He did. Jessie fished the handcuffs from her bag with her free hand and snapped them on the guy's wrists at the small of his back.

Then she got out her roll of duct tape and, using her teeth and one hand while she held the Colt with the other hand, she wrapped the man's ankles all the way up to his knees. Only then did she feel safe putting her gun on the ground beside her. She used both hands to wrap the man's face and head with duct tape. She covered his eyes, mouth, nose and ears, leaving just his nostrils exposed. Then she taped his hands, wrists, and forearms together, right over the handcuffs and all the way up to his elbows.

Jessie sat back on her heels and looked critically at what she'd done. The man might be able to squirm and worm his way along the ground. But he wouldn't get very far very fast, and she guessed that he wouldn't be able to tolerate much exertion since the tape prevented him from breathing through his mouth.

She patted him down. Car keys, pocket knife, some change.

No wallet. No identification of any kind.

That, all by itself, identified him.

Jessie knelt beside the guy on the ground. She jabbed her gun into his crotch, put her mouth close to his taped-over ear, and whispered, “Can you hear me?”

He nodded.

“Did Cohen send you?”

He shook his head.

She gave the muzzle of Colt a hard shove. A gurgle came from the guy's throat.

“If you're lying,” she said, “you can say good-bye to your testicles. Was it Howie Cohen?”

Again he shook his head.

She sat back on her heels. If these guys hadn't been sent by Cohen to kill her, it meant they'd come for Mac and the Larrigan tapes. How did she fit into that?

The smart thing to do would be to walk away right now. Head for the bus station. Continue what she started back in Muir Woods a couple weeks ago.

Disappear.

Not likely.

“Okay,” she said to the man in the duct tape. “You better be telling the truth. I will not hesitate to blow your balls off. I've done it before, and I enjoyed it. Nod if you believe me.”

He nodded.

She figured she didn't have much time. Whoever was inside the house was depending on this guy to submit periodic all-clear messages. When Mr. Outside failed to report on time or to answer a call, Mr. Inside would know something was wrong.

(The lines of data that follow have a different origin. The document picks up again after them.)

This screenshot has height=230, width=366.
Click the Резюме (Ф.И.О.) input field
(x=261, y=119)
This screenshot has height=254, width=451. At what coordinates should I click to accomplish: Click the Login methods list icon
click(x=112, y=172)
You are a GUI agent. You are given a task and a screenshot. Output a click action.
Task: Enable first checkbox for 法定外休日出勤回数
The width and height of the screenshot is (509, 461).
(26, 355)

So Jessie slipped around to the back porch and crept up the steps to the door, holding her Mustang down alongside her leg. The outside screen door was shut, but the inside door was open. She could hear the grumble of male voices coming from somewhere inside. She couldn't understand what they were saying. One of the voices, she was quite sure, was Mac's.

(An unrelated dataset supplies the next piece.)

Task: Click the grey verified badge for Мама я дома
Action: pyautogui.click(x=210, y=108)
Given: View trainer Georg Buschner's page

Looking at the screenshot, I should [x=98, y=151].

She took a breath and tried the screen-door latch. It opened with a click that sounded like a gunshot.

Jessie remained motionless for a moment, holding the door ajar.

The murmur of voices continued.

She pulled the door open and slipped quickly into the little foyer where Mac and Katie hung their coats and hats and kept their boots. She eased the screen door shut behind her and latched it silently.

She listened. The voices sounded like they were coming from the other end of the house, past the kitchen and the dining room and down the hallway. They were in Mac's office, she figured.

She slid along the wall of the foyer and paused at the archway into the kitchen.

She darted her head around the corner and quickly pulled it back, then studied the image of the kitchen that had registered behind her eyes like a snapshot. In that mental photograph, the kitchen was empty.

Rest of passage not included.